Degraded operation

Dag-Erling Smørgrav des at linpro.no
Wed Sep 12 16:28:38 CEST 2007


What follows is my design proposal for degraded operation, i.e. the
ability to serve expired content when a backend is not responding.

 - The first step is to stop discarding objects when they expire.
   Instead of placing the object on death row, the misnamed
   exp_prefetch() simply marks it as expired.

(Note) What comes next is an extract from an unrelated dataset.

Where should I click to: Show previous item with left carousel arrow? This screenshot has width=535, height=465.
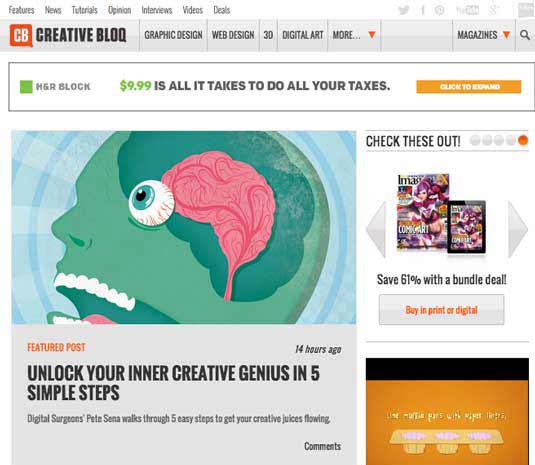click(x=376, y=229)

   If the expired object is never needed again, it will eventually be
   discarded by LRU_DiscardLocked() (or not, if the cache never fills
   up)

 - As a consequence, Varnish will start getting cache hits for expired
   objects.  Therefore, vcl_hit() must be able to inspect the object's
   expired flag and decide whether to serve the expired object or
   fetch a new copy.

 - In order to make that decision, vcl_hit() must be able to figure
   out which backend the object came from in the first place and
   inspect that backend's health metric.

   This opens up a number of interesting possibilities - things like
   "if the backend is starting to get bogged down but not quite dead
   yet, only refresh objects that are more than N seconds past their
   expiry time".

 - Now that vcl_miss() is no longer the only path to a backend
   request, we need to take a closer look at it.  It really performs
   two distinct functions: one of them is to react to a cache miss,
   the other is to prepare a backend request.  We need to separate
   these two functions, so if vcl_hit() decides to fetch a new copy,
   control can pass straight to the prepare-a-backend-request bit
   without passing through the react-to-a-cache-miss bit.

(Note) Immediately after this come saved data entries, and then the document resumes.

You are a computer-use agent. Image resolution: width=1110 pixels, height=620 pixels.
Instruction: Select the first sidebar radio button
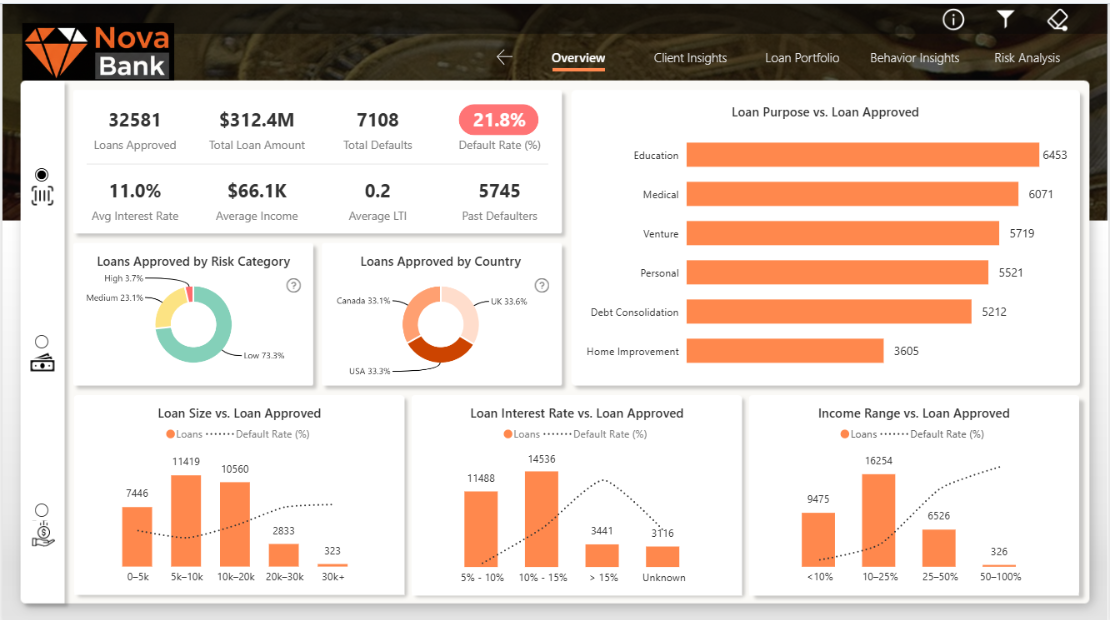point(42,174)
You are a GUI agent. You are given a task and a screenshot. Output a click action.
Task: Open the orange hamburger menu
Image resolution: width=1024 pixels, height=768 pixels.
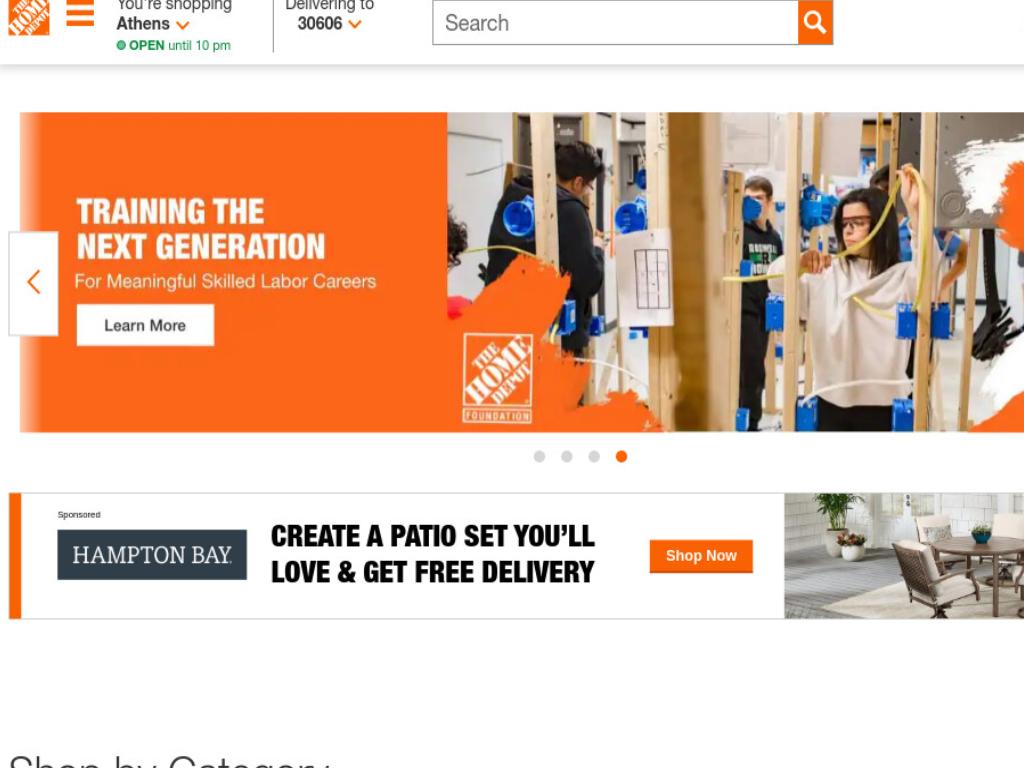[x=80, y=13]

   I would like to name that last part vcl_fetch(), but that name is
   already taken by the verify-the-result-of-the-backend-request bit.
   We should rename vcl_fetch() to something else, though I'm not sure
   what.

 - It would be nice to be able to define global variables that can be
   manipulated in the management interface as well as in VCL; for
   instance, an admin might want a "no-modify" flag that when set,
   causes VCL to never refresh objects which are already in cache.  On
   the other hand, this can be done by loading a different VCL config.

There are still a few gaps:

 - If we try to refetch an expired object, not knowing (yet) that the
   backend is dead, what happens to the old copy of the object?
   Preferably, it should remain in the cache so we can serve it
   instead of the non-existent fresh copy.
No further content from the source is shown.